===== Selected text
Choosing the Right Tool for the Job

Programmers are accustomed to using tools that support object-oriented design patterns (e.g., object instance management, interfaces, class inheritance) and event-driven programming models to build custom applications and application components. It's important to understand that for most practical purposes, SSRS doesn't support these programming patterns and models—and for good reason. SSRS is a reporting platform and not a programming tool.

When discussing advanced report design techniques on my SQL Server BI blog or other forums, occasionally a hard-core programmer will say something like, "I don't need to use a reporting tool like SSRS to design a report. I just write a custom web app, then build and manage everything myself using .NET programming objects." I respect that view and believe that it's the right approach when you need to have control over very specific UI features, behaviors, and interactions. Using event code and custom controls, you can add some nice adornments that SSRS just doesn't offer. But you need to carefully consider what would happen when a custom report is run with 100 times the anticipated data volume or run by several concurrent users. And what do you do when users want to view the report in a variety of formats? These are the kinds of considerations that SSRS addresses very well without additional design effort from you.

The essential components of a report—data connections, query executions, result sets, data caching, and the like—should be managed using built-in capabilities and not complex programming. It's important to know when you don't need to utilize advanced programming to do things that SSRS does well right out of the box.

Introducing Extensions

SSRS is built on an extensible architecture. I have to admit that when I started using SSRS back in 2003, I was enamored by its extensibility and the ability to add custom programming code to my report solutions. As a .NET programmer, I thought that reports would be a natural extension of my programming efforts. After building several complex reporting solutions and working alongside other professionals to architect large-scale reporting solutions for almost a decade, I've come to realize that the vast majority of SSRS reporting solutions don't require a lot of custom programming. The best application of a custom-coded library is to enhance the native capabilities of the SSRS architecture rather than replacing what it already does very well. Authoring custom extensions isn't trivial and is usually beyond the realm of practical applications for corporate reporting.

Internally, SSRS uses a set of .NET assemblies known as extensions to perform most of its core functions. The Standard, Business Intelligence, and Enterprise editions of SQL Server automatically install some of these extensions. For example, when you export a report to Microsoft Excel, the Excel rendering extension is employed. When you schedule a subscription, the email or file system delivery extension is used instead of the default interactive report delivery extension.
==========
===== Recorded information
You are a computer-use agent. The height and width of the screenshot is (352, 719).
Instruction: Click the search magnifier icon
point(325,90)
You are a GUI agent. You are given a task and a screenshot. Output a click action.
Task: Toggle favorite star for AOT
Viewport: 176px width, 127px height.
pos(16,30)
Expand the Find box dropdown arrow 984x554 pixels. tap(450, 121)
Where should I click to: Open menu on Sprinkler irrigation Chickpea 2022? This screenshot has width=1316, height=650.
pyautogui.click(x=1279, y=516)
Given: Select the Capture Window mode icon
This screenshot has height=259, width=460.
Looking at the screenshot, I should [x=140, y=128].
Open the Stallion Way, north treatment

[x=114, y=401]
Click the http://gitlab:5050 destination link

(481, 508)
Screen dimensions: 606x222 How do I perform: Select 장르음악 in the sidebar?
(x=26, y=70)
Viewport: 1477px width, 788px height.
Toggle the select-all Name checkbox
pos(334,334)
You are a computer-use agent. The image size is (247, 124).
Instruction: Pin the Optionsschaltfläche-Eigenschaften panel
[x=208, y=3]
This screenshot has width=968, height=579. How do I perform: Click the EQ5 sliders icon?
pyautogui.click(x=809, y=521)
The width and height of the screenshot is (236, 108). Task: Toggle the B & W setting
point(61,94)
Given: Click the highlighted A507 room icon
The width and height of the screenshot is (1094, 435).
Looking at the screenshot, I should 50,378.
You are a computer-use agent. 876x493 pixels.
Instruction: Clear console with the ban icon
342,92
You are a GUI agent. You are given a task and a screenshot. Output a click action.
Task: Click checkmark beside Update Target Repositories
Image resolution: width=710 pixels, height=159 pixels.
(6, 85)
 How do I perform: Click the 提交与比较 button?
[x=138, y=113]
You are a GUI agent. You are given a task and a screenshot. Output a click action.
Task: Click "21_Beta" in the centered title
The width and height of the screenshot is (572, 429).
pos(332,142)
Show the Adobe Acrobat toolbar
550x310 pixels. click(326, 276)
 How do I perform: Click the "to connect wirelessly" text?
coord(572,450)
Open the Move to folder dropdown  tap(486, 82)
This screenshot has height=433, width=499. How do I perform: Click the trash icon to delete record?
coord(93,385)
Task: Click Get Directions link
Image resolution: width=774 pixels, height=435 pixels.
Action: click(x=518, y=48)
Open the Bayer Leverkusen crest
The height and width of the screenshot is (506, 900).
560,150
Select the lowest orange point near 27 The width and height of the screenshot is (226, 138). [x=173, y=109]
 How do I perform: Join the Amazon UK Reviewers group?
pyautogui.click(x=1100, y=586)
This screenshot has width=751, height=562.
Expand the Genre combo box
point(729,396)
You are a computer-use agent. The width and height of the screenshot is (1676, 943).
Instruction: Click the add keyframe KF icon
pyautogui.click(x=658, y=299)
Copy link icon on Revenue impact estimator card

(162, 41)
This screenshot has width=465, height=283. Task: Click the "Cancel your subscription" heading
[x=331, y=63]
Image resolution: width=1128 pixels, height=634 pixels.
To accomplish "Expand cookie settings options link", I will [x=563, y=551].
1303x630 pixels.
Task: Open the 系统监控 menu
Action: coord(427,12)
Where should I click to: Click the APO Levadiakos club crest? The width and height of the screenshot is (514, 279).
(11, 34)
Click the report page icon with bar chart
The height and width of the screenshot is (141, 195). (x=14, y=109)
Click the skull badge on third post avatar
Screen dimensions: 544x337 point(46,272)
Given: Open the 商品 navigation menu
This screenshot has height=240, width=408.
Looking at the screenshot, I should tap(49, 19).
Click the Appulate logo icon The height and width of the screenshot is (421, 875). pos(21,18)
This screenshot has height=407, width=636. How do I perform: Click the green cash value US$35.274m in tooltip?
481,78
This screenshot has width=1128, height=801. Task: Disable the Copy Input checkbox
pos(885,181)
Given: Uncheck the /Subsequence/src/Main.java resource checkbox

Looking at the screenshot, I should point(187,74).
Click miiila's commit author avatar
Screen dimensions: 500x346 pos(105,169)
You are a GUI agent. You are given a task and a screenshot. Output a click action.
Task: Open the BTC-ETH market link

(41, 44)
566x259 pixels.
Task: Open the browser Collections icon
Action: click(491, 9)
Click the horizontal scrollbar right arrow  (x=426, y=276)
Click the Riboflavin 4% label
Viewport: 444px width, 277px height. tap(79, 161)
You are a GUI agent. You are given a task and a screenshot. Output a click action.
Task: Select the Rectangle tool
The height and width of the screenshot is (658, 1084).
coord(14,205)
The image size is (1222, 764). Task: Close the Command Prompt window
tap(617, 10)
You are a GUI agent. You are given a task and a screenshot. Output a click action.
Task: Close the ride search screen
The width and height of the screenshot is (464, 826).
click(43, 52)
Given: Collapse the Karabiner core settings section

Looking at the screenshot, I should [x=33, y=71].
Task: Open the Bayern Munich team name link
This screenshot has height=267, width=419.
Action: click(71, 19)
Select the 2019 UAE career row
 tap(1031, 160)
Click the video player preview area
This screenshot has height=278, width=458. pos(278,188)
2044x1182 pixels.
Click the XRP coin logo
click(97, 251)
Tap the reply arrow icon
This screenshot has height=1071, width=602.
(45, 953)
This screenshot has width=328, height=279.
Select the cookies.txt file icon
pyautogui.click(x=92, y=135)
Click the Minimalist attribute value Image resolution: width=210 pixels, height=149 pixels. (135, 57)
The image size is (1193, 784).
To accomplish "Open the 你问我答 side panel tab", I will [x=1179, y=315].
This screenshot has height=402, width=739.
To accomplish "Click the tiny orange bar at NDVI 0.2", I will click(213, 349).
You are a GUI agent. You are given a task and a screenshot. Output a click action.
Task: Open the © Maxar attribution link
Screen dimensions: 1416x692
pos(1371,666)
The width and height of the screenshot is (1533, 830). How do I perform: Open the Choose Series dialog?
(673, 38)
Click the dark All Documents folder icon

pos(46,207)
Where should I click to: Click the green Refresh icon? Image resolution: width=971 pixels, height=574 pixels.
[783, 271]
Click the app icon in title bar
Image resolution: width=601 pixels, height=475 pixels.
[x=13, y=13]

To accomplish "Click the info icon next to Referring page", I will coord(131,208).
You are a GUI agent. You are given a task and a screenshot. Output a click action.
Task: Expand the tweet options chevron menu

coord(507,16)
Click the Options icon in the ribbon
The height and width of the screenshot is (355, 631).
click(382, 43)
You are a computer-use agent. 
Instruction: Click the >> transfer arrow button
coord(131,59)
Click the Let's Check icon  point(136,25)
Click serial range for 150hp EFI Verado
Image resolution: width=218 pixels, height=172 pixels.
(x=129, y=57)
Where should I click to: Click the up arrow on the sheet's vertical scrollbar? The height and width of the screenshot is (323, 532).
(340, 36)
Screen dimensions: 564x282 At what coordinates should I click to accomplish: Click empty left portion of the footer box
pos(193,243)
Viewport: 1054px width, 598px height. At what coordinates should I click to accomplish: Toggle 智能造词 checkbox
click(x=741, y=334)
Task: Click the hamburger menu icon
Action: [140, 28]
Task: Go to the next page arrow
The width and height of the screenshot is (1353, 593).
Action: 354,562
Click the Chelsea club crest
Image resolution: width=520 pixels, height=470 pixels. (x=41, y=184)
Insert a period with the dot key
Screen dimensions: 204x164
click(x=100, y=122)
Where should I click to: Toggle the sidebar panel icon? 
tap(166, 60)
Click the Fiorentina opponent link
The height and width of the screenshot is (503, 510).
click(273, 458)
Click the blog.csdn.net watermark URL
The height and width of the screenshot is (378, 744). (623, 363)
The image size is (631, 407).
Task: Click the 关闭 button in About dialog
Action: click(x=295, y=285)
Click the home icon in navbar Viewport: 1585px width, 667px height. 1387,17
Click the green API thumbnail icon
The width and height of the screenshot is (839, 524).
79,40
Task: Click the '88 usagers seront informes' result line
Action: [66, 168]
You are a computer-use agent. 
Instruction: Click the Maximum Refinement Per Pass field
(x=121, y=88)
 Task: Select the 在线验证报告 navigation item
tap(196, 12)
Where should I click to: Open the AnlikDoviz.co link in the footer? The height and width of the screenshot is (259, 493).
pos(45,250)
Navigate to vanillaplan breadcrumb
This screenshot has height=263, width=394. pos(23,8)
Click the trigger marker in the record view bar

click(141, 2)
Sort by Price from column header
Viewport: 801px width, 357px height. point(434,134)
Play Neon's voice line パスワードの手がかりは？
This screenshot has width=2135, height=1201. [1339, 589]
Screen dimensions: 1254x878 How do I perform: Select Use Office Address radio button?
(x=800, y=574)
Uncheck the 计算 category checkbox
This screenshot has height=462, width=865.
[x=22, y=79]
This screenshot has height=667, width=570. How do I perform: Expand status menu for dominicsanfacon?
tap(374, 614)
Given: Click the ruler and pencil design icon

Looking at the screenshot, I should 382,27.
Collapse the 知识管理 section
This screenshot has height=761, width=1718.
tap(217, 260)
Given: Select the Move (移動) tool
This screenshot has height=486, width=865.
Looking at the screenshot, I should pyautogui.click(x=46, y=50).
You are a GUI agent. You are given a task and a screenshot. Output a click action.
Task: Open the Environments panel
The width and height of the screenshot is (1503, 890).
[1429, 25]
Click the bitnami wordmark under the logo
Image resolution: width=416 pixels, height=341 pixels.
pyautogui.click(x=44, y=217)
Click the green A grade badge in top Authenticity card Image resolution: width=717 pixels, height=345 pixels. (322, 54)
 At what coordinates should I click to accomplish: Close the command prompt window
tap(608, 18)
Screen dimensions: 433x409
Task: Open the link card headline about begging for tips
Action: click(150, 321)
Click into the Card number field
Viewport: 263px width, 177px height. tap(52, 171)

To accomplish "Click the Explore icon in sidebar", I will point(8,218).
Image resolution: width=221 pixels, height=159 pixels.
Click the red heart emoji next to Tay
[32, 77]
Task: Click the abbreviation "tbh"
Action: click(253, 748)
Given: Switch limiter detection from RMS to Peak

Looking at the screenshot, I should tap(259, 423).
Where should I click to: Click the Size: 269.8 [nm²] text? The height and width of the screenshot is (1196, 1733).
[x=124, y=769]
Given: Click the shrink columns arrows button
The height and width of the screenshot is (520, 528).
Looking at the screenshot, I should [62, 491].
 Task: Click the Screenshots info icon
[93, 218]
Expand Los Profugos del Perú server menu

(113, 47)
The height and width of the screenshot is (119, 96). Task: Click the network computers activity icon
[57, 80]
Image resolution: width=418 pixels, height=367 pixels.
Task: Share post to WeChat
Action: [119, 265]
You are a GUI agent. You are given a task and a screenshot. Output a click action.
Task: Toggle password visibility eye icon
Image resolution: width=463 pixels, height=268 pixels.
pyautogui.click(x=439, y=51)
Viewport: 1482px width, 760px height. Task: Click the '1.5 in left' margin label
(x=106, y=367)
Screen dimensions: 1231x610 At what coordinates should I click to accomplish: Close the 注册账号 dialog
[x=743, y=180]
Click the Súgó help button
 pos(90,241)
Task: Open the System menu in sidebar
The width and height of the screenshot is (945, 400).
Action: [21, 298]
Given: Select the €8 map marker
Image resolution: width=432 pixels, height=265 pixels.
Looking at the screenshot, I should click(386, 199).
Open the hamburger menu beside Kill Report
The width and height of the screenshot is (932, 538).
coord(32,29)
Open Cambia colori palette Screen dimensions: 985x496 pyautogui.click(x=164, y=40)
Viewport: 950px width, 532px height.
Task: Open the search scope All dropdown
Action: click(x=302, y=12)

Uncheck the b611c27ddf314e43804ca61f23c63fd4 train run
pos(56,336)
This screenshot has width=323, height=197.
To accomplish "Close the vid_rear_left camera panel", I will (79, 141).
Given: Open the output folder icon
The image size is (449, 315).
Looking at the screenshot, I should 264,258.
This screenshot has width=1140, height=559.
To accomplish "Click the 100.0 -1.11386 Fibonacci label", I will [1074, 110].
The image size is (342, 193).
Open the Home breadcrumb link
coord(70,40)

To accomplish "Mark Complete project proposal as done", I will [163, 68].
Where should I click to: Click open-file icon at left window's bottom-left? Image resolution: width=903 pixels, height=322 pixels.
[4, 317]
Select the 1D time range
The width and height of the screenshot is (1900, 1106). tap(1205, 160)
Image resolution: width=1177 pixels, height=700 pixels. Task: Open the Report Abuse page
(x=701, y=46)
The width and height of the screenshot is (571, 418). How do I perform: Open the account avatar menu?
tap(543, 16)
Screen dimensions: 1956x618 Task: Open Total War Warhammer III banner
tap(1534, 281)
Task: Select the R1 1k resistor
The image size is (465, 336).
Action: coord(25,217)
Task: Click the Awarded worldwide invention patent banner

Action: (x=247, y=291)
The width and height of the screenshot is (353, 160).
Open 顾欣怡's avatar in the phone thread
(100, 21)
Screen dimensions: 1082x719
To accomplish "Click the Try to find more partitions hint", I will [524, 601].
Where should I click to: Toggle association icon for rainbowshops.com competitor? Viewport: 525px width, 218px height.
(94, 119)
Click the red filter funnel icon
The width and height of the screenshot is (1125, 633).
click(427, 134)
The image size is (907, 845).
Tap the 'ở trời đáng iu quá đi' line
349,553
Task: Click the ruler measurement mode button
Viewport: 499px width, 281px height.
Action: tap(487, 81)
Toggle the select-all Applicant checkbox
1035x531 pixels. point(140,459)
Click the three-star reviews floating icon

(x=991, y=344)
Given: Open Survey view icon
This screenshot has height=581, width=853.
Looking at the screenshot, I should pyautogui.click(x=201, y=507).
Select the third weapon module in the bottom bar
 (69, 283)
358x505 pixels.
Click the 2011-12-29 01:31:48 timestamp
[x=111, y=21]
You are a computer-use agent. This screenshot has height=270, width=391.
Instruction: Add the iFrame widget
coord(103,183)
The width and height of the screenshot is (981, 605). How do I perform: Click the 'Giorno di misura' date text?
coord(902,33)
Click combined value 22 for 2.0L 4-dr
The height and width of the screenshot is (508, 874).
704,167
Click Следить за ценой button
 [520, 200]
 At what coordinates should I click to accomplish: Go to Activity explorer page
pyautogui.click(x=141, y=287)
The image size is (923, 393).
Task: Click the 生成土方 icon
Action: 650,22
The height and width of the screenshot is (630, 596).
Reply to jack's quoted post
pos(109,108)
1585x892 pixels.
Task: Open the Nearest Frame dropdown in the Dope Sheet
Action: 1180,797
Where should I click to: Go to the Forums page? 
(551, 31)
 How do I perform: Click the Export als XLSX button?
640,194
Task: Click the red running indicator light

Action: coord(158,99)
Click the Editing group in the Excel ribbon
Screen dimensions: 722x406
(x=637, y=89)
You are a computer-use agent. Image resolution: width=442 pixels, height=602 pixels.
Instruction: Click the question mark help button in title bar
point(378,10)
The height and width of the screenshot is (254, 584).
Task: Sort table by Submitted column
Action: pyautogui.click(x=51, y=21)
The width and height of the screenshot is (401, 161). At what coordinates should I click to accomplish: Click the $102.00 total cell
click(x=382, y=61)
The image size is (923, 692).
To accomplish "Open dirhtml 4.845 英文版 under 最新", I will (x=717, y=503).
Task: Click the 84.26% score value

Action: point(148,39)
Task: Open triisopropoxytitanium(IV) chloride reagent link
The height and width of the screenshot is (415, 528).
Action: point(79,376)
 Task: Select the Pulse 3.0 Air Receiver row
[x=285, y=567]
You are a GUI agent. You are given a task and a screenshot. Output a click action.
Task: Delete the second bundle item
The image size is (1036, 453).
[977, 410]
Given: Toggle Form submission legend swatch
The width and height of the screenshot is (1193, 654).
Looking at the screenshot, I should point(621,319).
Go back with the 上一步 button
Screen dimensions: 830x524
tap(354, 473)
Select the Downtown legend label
==========
_Exercise_
Answer these questions from the SSRS text at the top of the page.
(a) In what year did the author start using SSRS?
(b) Which editions of SQL Server automatically install some of the extensions?
(c) Which extension is used when a report is exported to Microsoft Excel?

_Answer to the exercise_
(a) 2003
(b) The Standard, Business Intelligence, and Enterprise editions
(c) The Excel rendering extension